In This Issue

Med J Aust 2005; 183 (9): 442. || doi: 10.5694/j.1326-5377.2005.tb07117.x
Published online: 7 November 2005

Where have all the patients gone?

When Newcastle medical students complained that there weren’t enough available patients on the wards for them to obtain their quota of independent histories and examinations each week, Olson et al decided to perform a study to see if their angst was based on fact (→ Barriers to student access to patients in a group of teaching hospitals).

If patients are thin on the ground now, it’s only going to get worse over the next few years, says Crotty in response (→ More students and less patients: the squeeze on medical teaching resources). As well as the long overdue new undergraduate places, we need innovative ways of delivering relevant clinical experience.

A healthy apology

In the final scene of her one-woman play, The 7 Stages of Grieving, Australian actress Deborah Mailman describes the excitement and utter joy she felt as an Aboriginal woman walking among the crowd on the Sydney Harbour Bridge in 2000 as the huge jet stream “SORRY” hovered in the sky above them. Why is an official apology for the Stolen Generations so important to many Indigenous Australians, and what good will it do anyway? The Dr Ross Ingram memorial essay prize finalist Wendy Hermeston argues eloquently that it is an important step for restoring health (→ Telling you our story: how apology and action relate to health and social problems in Aboriginal and Torres Strait Islander communities).


Drug-eluting coronary stents reduce the risk of stent restenosis, but come with a big price tag. So are we doing the smart (cost-effective) thing by restricting them in public hospitals to those at high risk of restenosis? A systematic review and economic analysis edge us toward the answer (Lord et al, “A systematic review and economic analysis of drug-eluting coronary stents available in Australia”).

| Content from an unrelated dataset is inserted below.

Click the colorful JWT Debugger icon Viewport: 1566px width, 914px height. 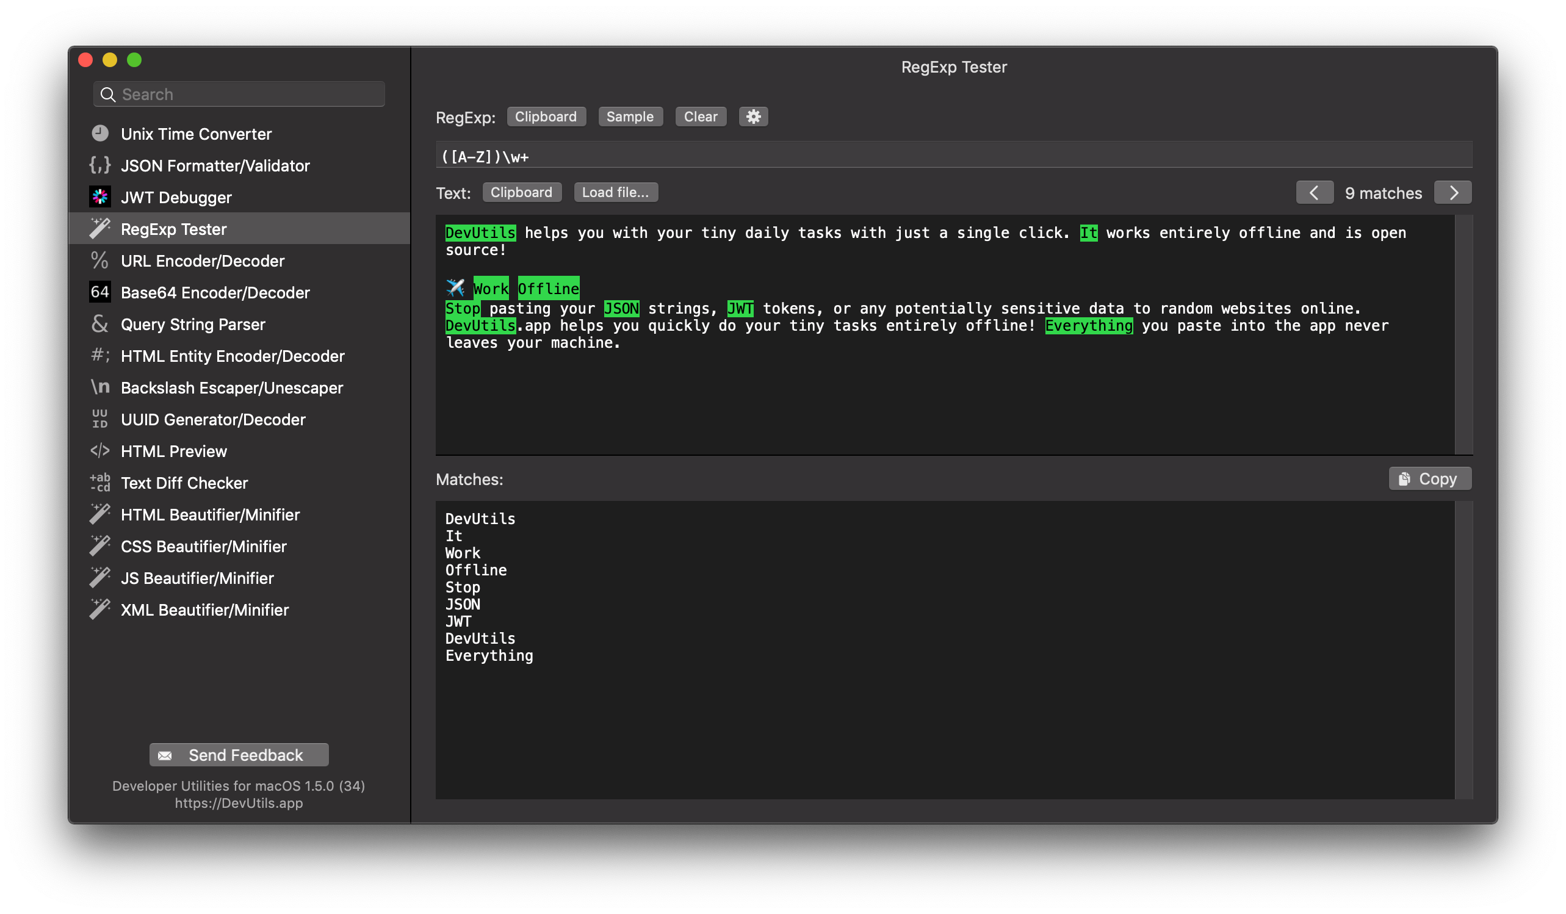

Meanwhile, for those with an acute coronary syndrome, does cardiac rehabilitation improve quality of life, and at what cost? Briffa and colleagues conducted a randomised controlled trial to find out (→ Cost-effectiveness of rehabilitation after an acute coronary event: a randomised controlled trial).

Equal airplay

Try keeping up your fitness levels while lugging a 4 kg oxygen cylinder, says Cahill Lambert (→ Adult domiciliary oxygen therapy: a patient’s perspective), in her perspective on a recently published position statement on adult domiciliary oxygen therapy. This former CEO of a health organisation is now awaiting a lung transplant. She points out that, while the position statement was a laudable effort, it lacked the patient involvement that might have made it more user-friendly. For the response from authors of the position statement, read “Adult domiciliary oxygen therapy”. The statement also drew a cautionary tale from Cleland: don’t forget that smoking with home oxygen use can be fatal (→ Adult domiciliary oxygen therapy. Position statement of the Thoracic Society of Australia and New Zealand).

Imaging all the people . . .

. . . with sports injuries is not a good idea, say Orchard and colleagues in this instalment of the MJA Practice Essentials — Sports Medicine series. Yes, we can now get superb imaging of our innermost recesses, but indiscriminate use may not only waste time, effort and money, but also generate unnecessary irradiation and clinically irrelevant findings. For the latest on which imaging tests are appropriate, and when, read “2. The use of diagnostic imaging in sports medicine”.

Taking the long view

The Early Breast Cancer Trialists’ Collaborative Group’s most recent overview of adjuvant systemic treatment for early breast cancer has clearly shown less recurrence and mortality over 15 years of follow-up. In the editorial “Systemic adjuvant therapies for early breast cancer: 15-year results for recurrence and survival”, Forbes and Cuzick outline the superiority of certain chemotherapy regimens, the benefits of tamoxifen, and the few harms that have resulted.

Sounding off

In this issue’s correspondence, readers share their insights into hepatitis E affecting Victorian travellers, legionella from an unusual source, and health care in the Pacific, as well as their responses to research we published on a psychiatric service and on vision loss in Australia (→ Hepatitis E virus: overseas epidemics and Victorian travellers).

Sight diagnosis

Two young women each develop progressive renal impairment and red, painful eyes. What diagnoses should you be considering? Lim et al deliver this issue’s Lessons from Practice (→ Tubulointerstitial nephritis and uveitis syndrome: sore eyes and sick kidneys).

Ambivalent about asthma

There’s good news and bad news in the recent report, Asthma in Australia 2005. Marks and colleagues (→ Asthma in Australia 2005) describe the gains (lower death and hospitalisation rates overall), counterbalanced by inequalities and gaps in effective care.

A qualitative study by Goeman et al clarifies the reasons for those gaps between current asthma guidelines and Australian GPs’ priorities for optimal asthma care (→ Barriers to delivering asthma care: a qualitative study of general practitioners).

Another time ... another place

The healing art should be taught only in hospitals: this assertion needs no proof. Only in the hospital can one follow the evolution and progress of several illnesses at the same time and study variations of the same disease in a number of patients. This is the only way to understand the true history of diseases.